Nov. 17 (Bloomberg) -- British grain and livestock may be hurt by a lack of rain this winter after the driest 12 months on record cut soil moisture and reservoir levels, said Jenny Bashford, the water-policy adviser at the National Farmers’ Union.
The year through September was the driest on record for parts of England, according to the NFU. Rain needs to fall for about 14 days to replenish soil moisture and fill reservoirs, Bashford said during a briefing in London today. Feed-wheat futures in London rose to a record in April, partly because dry weather threatened crops.
“We need about two weeks’ worth of day-and-night rain,” Bashford said. “What we have going forward is the potential, a risk, that the reservoirs go down and a soil moisture drought as well. That becomes a water resource problem for livestock as well as grain growth.”

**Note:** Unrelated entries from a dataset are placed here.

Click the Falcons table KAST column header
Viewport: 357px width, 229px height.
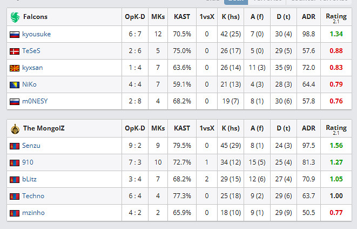coord(182,17)
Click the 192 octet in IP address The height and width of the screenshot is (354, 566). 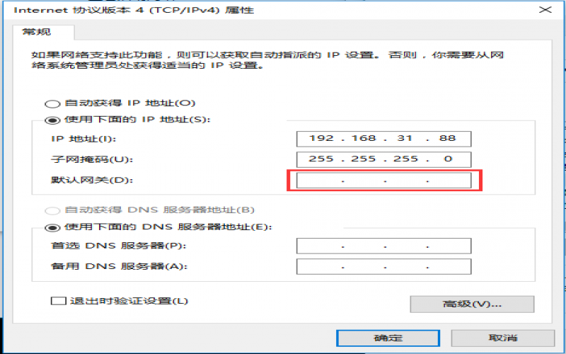tap(321, 138)
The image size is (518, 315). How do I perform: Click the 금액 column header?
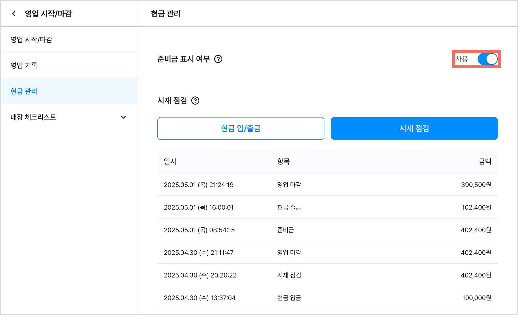point(485,161)
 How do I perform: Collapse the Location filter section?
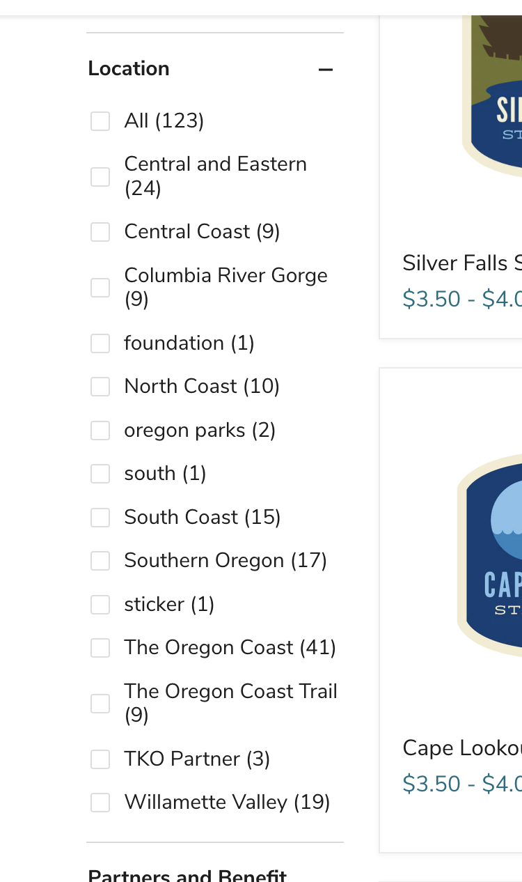pos(325,70)
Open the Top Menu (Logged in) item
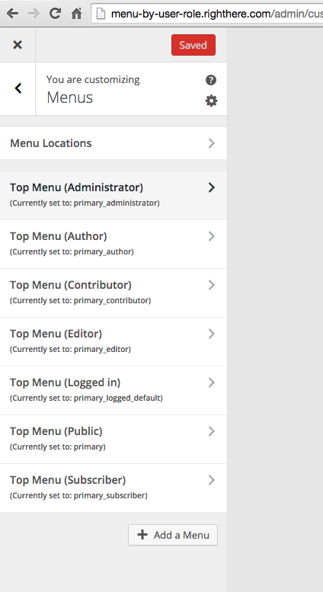This screenshot has width=323, height=592. click(114, 390)
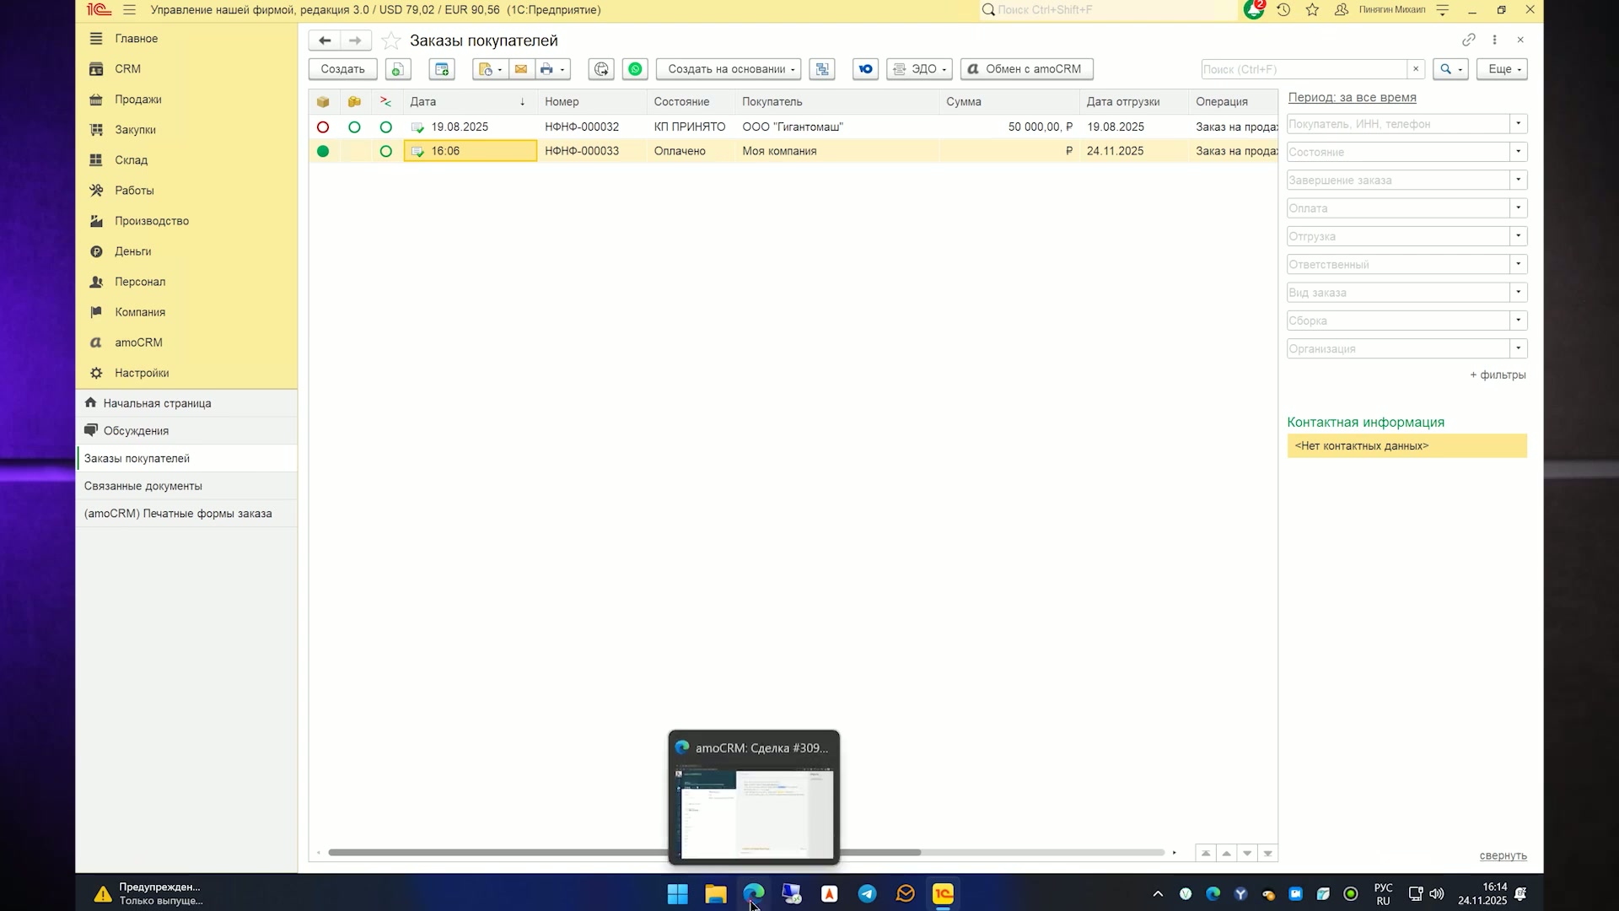Open the Продажи section in sidebar
This screenshot has width=1619, height=911.
[x=138, y=100]
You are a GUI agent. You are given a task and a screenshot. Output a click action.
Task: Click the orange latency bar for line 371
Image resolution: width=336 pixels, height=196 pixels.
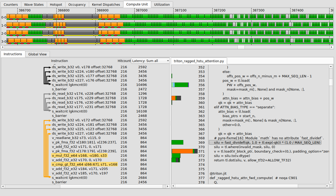[x=182, y=151]
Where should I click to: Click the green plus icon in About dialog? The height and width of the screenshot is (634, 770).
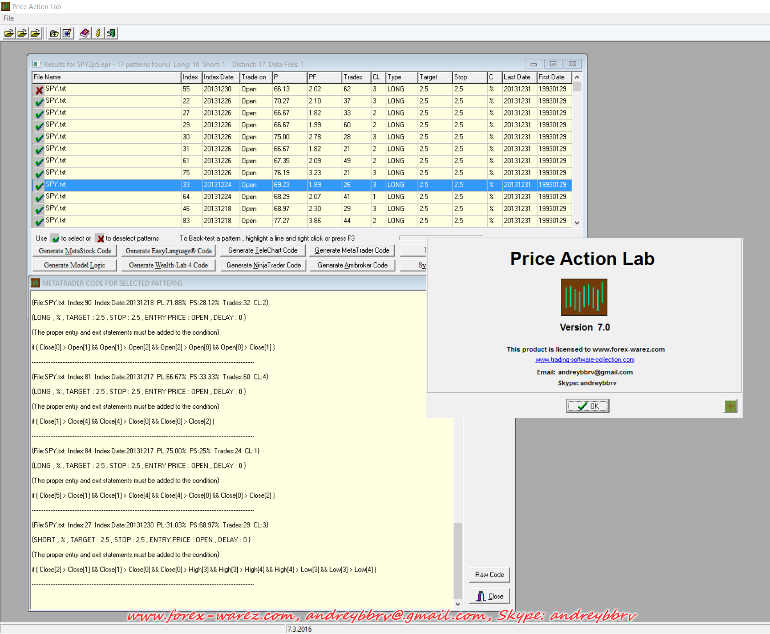tap(730, 406)
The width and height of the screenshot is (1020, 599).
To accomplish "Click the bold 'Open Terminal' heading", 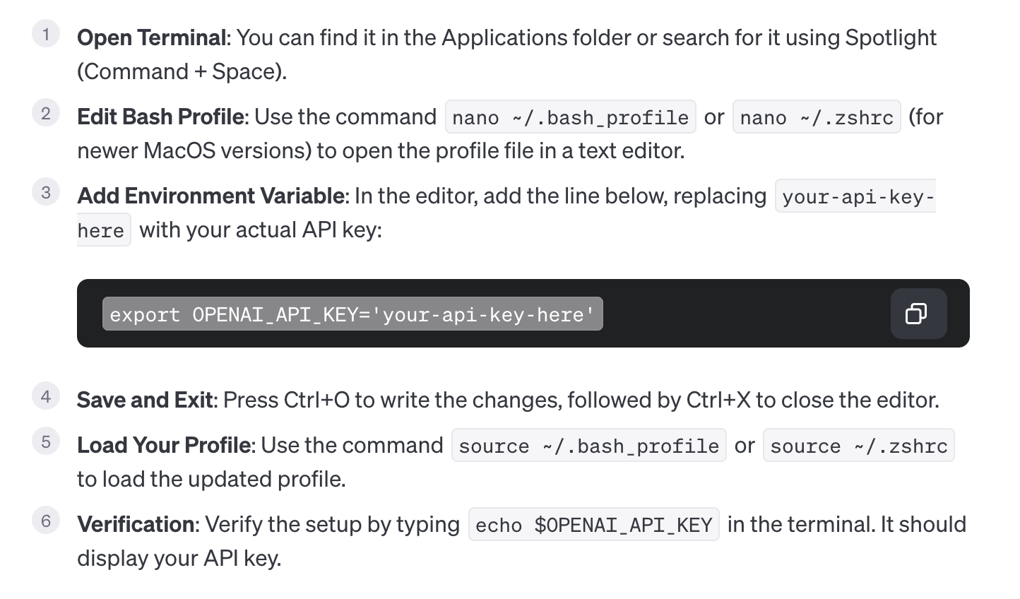I will 152,37.
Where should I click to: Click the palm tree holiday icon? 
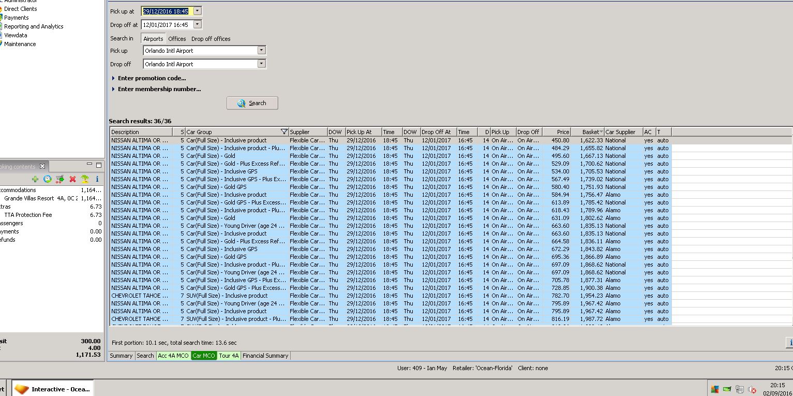coord(84,179)
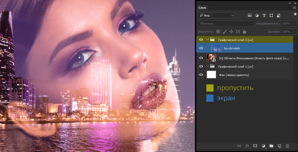Open the Layers panel menu
Screen dimensions: 298x152
click(x=294, y=7)
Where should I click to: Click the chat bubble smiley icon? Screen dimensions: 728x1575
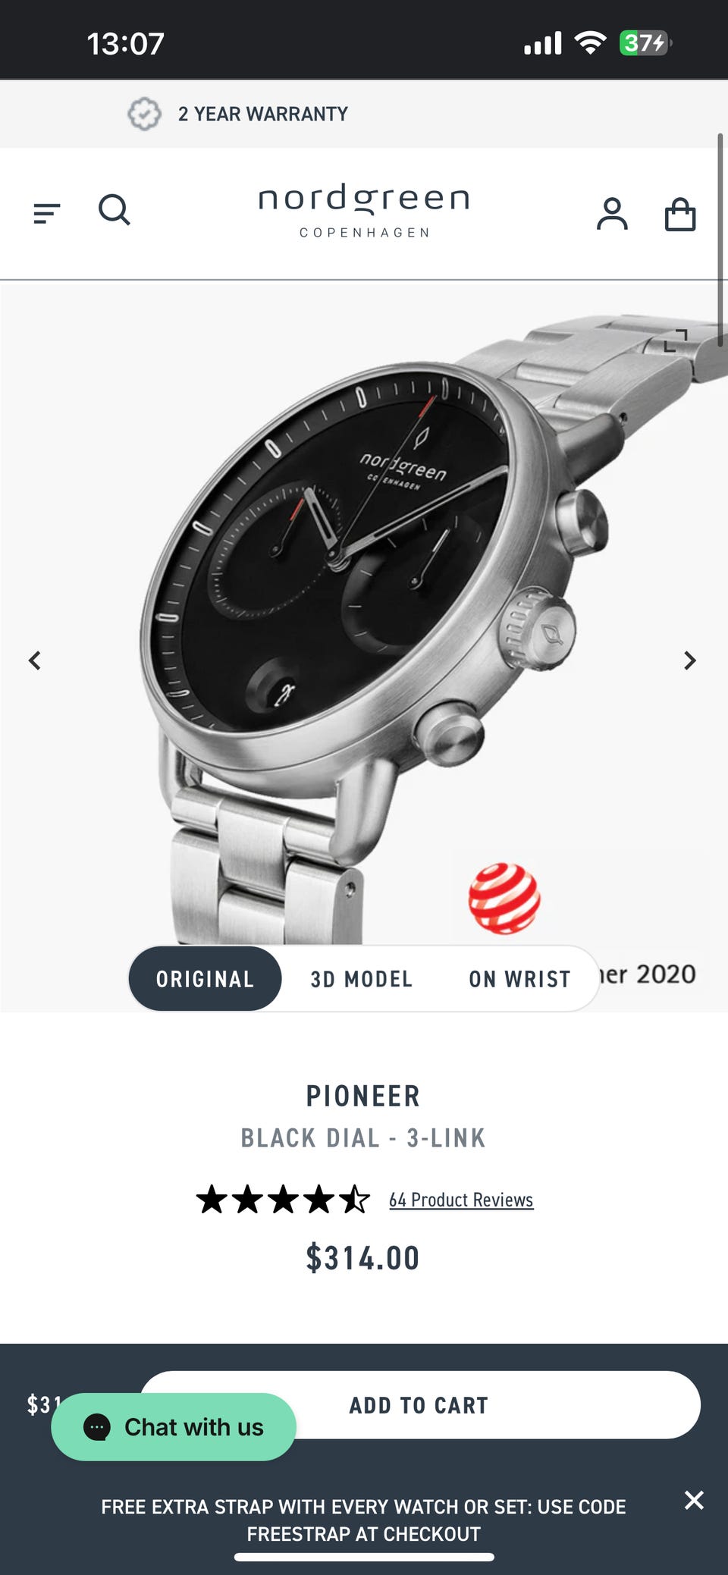click(x=97, y=1426)
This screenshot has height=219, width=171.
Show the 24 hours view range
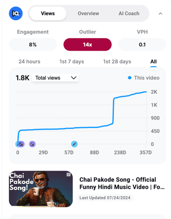[x=30, y=62]
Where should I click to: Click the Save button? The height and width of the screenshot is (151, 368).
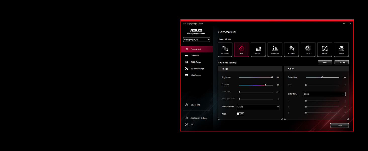click(x=339, y=125)
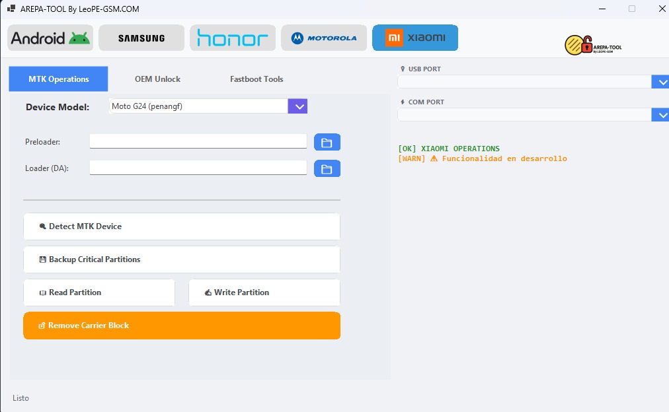Switch to the MTK Operations tab
The height and width of the screenshot is (412, 669).
58,79
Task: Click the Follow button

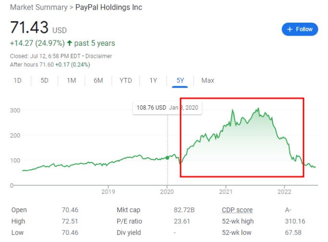Action: pos(300,29)
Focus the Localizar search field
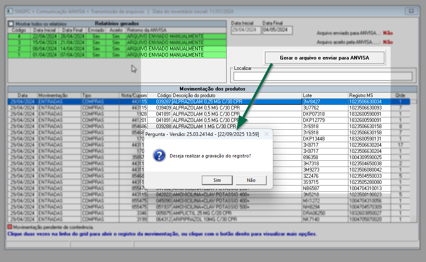This screenshot has width=426, height=262. tap(322, 76)
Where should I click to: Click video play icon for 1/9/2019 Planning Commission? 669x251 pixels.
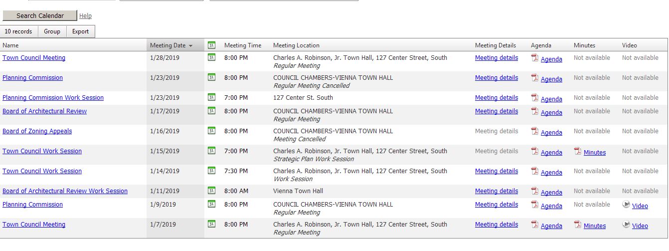click(x=626, y=205)
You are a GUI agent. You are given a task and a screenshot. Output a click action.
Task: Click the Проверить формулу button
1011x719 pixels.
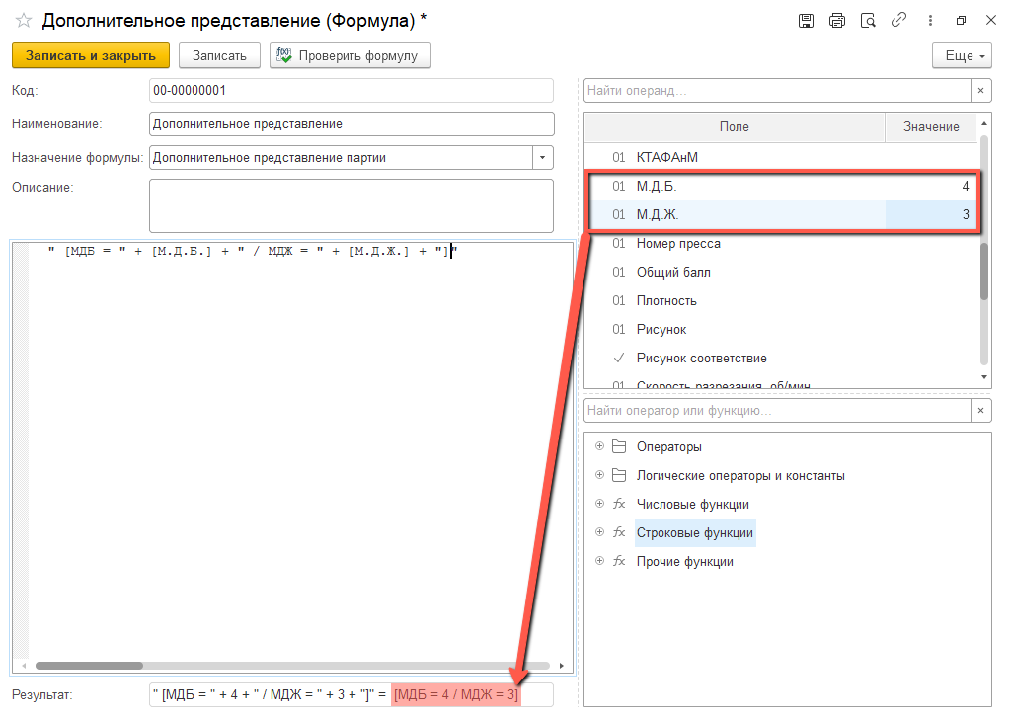350,56
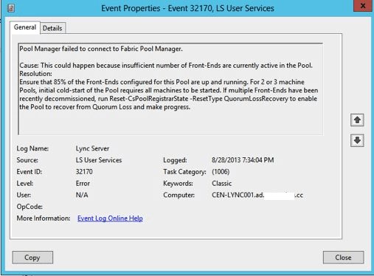This screenshot has width=374, height=276.
Task: Click the dialog title bar text
Action: (187, 8)
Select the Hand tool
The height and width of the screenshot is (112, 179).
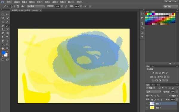(x=3, y=48)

Agriculture uses 1 percent of water in England and Wales, according to a report from the union today. About 71 percent of farmers who responded to an NFU survey said their water is from a public supply and 16 percent said they own or had access to a private reservoir, according to the report. Eighteen percent said they irrigate their crops.
Because of licensing rights, some farmers who need to irrigate fields or water livestock may not be able to get enough water next year, according to the survey. About 55 percent have limits on their water licenses, which are required for use above 20 cubic meters (700 cubic feet) a day, “which means under certain conditions they will not be allowed to abstract water,” according to the report.
Cost of Water
Crop growers and livestock producers are very aware of how much water they use because of the price, said Gwyn Jones, vice president of the NFU who operates a 300-head dairy farm in West Sussex, England, about 45 minutes south of London. Jones said his cows drink about 3,000 gallons of water a day, on average, and he recycles water.
“The cost of water itself makes sure these days you’re as efficient as you can be, that you don’t have any leaky pipes,” Jones said. “The water we use for cooling the milk is then given to the cows. It’s a case of trying to use water once, twice, three times if you can.”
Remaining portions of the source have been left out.